** Given records follows **

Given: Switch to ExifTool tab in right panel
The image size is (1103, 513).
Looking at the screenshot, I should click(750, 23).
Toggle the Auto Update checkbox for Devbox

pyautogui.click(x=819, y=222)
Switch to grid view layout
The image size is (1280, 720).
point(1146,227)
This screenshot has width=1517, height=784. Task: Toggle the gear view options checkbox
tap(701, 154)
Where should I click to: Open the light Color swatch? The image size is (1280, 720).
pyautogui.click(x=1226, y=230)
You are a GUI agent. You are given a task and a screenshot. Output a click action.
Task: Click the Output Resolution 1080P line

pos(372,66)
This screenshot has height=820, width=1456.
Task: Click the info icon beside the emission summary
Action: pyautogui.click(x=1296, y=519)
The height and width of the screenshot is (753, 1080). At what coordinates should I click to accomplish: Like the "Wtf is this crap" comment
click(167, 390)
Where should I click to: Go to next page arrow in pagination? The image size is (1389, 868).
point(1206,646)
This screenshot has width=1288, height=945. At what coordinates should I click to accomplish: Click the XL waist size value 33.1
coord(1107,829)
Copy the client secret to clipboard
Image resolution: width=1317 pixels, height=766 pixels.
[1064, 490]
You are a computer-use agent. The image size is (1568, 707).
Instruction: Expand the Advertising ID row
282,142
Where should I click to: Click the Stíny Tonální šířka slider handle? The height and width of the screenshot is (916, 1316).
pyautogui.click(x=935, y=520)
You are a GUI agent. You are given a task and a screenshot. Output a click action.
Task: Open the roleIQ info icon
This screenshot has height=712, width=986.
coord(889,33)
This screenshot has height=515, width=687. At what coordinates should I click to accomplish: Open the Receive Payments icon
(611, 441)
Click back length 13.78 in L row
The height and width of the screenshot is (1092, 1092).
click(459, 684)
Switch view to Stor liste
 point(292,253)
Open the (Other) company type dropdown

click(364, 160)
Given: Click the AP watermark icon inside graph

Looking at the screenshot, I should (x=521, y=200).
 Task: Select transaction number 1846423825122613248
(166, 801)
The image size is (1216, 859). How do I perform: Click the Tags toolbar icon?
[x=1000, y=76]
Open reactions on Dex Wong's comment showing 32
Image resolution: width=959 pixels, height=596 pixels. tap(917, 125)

** End of Given records **

When you answer, set down the entries above precisely as they read.

Given: Switch to ExifTool tab in right panel
The image size is (1103, 513).
Looking at the screenshot, I should click(750, 23).
Toggle the Auto Update checkbox for Devbox

pyautogui.click(x=819, y=222)
Switch to grid view layout
The image size is (1280, 720).
point(1146,227)
This screenshot has width=1517, height=784. Task: Toggle the gear view options checkbox
tap(701, 154)
Where should I click to: Open the light Color swatch? The image size is (1280, 720).
pyautogui.click(x=1226, y=230)
You are a GUI agent. You are given a task and a screenshot. Output a click action.
Task: Click the Output Resolution 1080P line

pos(372,66)
This screenshot has height=820, width=1456.
Task: Click the info icon beside the emission summary
Action: pyautogui.click(x=1296, y=519)
The height and width of the screenshot is (753, 1080). At what coordinates should I click to accomplish: Like the "Wtf is this crap" comment
click(167, 390)
Where should I click to: Go to next page arrow in pagination? The image size is (1389, 868).
point(1206,646)
This screenshot has width=1288, height=945. At what coordinates should I click to accomplish: Click the XL waist size value 33.1
coord(1107,829)
Copy the client secret to clipboard
Image resolution: width=1317 pixels, height=766 pixels.
[1064, 490]
You are a computer-use agent. The image size is (1568, 707).
Instruction: Expand the Advertising ID row
282,142
Where should I click to: Click the Stíny Tonální šířka slider handle? The height and width of the screenshot is (916, 1316).
pyautogui.click(x=935, y=520)
You are a GUI agent. You are given a task and a screenshot. Output a click action.
Task: Open the roleIQ info icon
This screenshot has height=712, width=986.
coord(889,33)
This screenshot has height=515, width=687. At what coordinates should I click to accomplish: Open the Receive Payments icon
(611, 441)
Click back length 13.78 in L row
The height and width of the screenshot is (1092, 1092).
click(459, 684)
Switch view to Stor liste
 point(292,253)
Open the (Other) company type dropdown

click(364, 160)
Given: Click the AP watermark icon inside graph

Looking at the screenshot, I should (x=521, y=200).
 Task: Select transaction number 1846423825122613248
(166, 801)
The image size is (1216, 859). How do I perform: Click the Tags toolbar icon?
[x=1000, y=76]
Open reactions on Dex Wong's comment showing 32
Image resolution: width=959 pixels, height=596 pixels. tap(917, 125)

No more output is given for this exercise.